ACROSS from Peshawar’s bustling Karkhano Market, along an abandoned railway track, people sit in a long row under the shade of a concrete wall. Dishevelled, unkempt and clad in greasy rags, they sit in huddled groups, covering themselves with pieces of cloth. A little further, on a road leading to the Peshawar Industrial Estate, a large number of similarly down-on-their-luck men are congregating on the bed of a nullah under a culvert, smoking and injecting heroin.

Locally called the ‘powderis’, these heroin addicts have gradually turned Karkhano Market, once notorious for the easy availability of smuggled goods, into a drug addicts’ paradise.

“Drug addicts from places as far as Punjab come here to due to the easy availability of drugs,” said Nusrat Shah, a drug addict from the Tehkal area of the city. Shah and countless others like him engage in rag-picking, begging and even theft in order to be able to satisfy their fatal cravings.

Karkhano abuts Jamrud tehsil of Khyber Agency, which is one of the main transit routes of contraband smuggled into Peshawar and beyond. It attracts a large number of drug addicts from across the province and elsewhere. According to locals, Jamrud tehsil’s Wazir Dhand market was the epicentre of drug smuggling. “A couple of years ago, all sorts of drugs were on sale here in open, but now the business has gone underground,” a local told Dawn.

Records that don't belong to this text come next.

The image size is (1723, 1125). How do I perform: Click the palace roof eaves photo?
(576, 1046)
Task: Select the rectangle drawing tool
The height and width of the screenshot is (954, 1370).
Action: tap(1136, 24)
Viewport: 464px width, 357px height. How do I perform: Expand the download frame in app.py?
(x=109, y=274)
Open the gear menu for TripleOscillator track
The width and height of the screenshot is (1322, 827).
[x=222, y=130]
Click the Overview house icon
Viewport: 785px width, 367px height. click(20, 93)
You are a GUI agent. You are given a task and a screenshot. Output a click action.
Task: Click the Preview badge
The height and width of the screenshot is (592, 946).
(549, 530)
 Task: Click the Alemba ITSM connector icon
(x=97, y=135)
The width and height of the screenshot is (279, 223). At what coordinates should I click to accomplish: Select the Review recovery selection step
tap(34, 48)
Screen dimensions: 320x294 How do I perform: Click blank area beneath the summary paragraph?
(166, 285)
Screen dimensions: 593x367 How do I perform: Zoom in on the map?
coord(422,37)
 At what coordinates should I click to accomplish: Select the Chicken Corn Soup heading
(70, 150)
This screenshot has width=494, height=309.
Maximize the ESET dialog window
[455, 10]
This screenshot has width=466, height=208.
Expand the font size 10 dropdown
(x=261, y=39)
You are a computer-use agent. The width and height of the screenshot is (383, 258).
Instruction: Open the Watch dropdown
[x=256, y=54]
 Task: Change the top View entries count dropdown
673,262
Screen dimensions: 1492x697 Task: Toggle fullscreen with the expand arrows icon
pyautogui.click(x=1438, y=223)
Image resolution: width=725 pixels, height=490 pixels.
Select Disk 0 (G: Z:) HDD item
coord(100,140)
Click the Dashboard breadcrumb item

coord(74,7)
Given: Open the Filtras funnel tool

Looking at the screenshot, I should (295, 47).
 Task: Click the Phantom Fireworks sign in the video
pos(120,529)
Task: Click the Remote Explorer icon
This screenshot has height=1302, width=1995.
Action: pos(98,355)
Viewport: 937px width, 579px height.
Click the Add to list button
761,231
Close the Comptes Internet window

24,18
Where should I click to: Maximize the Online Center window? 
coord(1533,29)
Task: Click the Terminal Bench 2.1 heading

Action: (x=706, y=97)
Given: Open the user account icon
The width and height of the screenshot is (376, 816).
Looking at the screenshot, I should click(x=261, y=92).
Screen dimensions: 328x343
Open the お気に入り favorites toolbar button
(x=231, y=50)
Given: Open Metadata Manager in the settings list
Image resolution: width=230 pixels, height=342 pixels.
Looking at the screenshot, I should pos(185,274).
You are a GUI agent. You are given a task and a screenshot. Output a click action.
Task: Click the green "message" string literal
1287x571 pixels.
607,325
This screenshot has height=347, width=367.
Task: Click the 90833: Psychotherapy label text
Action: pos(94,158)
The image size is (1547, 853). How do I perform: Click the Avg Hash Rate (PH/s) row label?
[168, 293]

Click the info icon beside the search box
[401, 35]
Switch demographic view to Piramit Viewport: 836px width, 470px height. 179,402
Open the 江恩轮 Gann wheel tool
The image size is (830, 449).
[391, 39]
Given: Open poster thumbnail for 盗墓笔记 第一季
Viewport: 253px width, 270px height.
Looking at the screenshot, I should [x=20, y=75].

All this is taking place under the very nose of the Anti-Narcotics Force (ANF), which claims to play a “strategic role in the fight against drugs”. The Khyber Pakhtunkhwa ANF directorate is located a stone’s throw from here. The ANF did not offer comments for this story.

The United Nations Office on Drugs and Crime (UNODC) report on drug use in Pakistan for 2013 notes that this province has the highest prevalence of drug use in Pakistan, with 10.9 per cent of the adult population using. However, for its part, the Khyber Pakhtunkhwa government seems to be oblivious of how drug abuse is tearing society apart.

It has no statistics, policy or rehabilitation strategy at hand to tackle drug abuse. There is no coordination between various government entities tasked with drugs control. No one is going after the drug barons and peddlers, belying the tall claim of a “drug free Pakistan by 2020” as espoused in the Drug Abuse Control Master Plan 2010-2014, prepared by the ministry of narcotics control.

Under Section 52 of the Control of Narcotics Substance Act (CNSA) 1997, the provincial government bears the responsibility of registering all drug addicts in its jurisdiction. But it has no accurate figures, and it has also failed to set up the required number of detoxification and rehabilitation centres to treat the growing number of addicts. An official of the provincial social welfare department told Dawn that they have a single detoxification and rehabilitation centre with a capacity of over about 30 people in the provincial capital; another one, he says, is currently being built.

Following the repeal back in 2010 of the West Pakistan Vagrancy Ordinance 1958, the social welfare department has no legal cover for detaining beggars and addicts. “We cannot take drug addicts in custody, even if we wished to,” the official said.

In 2015, the Khyber Pakhtunkhwa government launched a project to treat about 4,000 drug addicts at the cost of some Rs150 million. The project was outsourced to the Dost Welfare Foundation that specialises in drug addicts’ rehabilitation. Mr Azazuddin, a representative for Dost, says that they have so far treated about 6,000 people during the 30-month-long project, ending on June 2017. Dost has facilities to treat over 600 patients; however, due to the paucity of resources they are currently treating about 150 only.

Mr Azaz says that the rehabilitation of drug addicts is a difficult process. “They are not ordinary criminals to put into jails, but require rehabilitation, which needs time and money as well as willingness on the part of patient,” he said.

The city police also blame the Khyber Agency administration for failing to control drug peddling. “The police cannot cross into Jamrud to dismantle drug peddlers’ business or stop all these people from going there,” a police official said. He added that not a single person from the settled area was peddling drugs in Karkhano; it was all coming from the other side.

As government departments are mired in insensitivity and inattention, the families living in the area are anxious about the impact of the problem on their children. “I worry for my children as they come across drug addicts on a daily basis,” said Asad Ali, a resident of the nearby Labour Colony.

The dusty environs of Karkhano, and its denizens, are stark reminders of Pakistan’s lost war on drugs — it dragged on until it ceased to appear a problem to either the state and citizens. The addicts trapped in a nightmarish cycle of craving are a small part of the dark underbelly of this bourgeoning city which is itself trapped in a vicious struggle between life and death. They even fail to evoke the sympathy of their fellow citizens.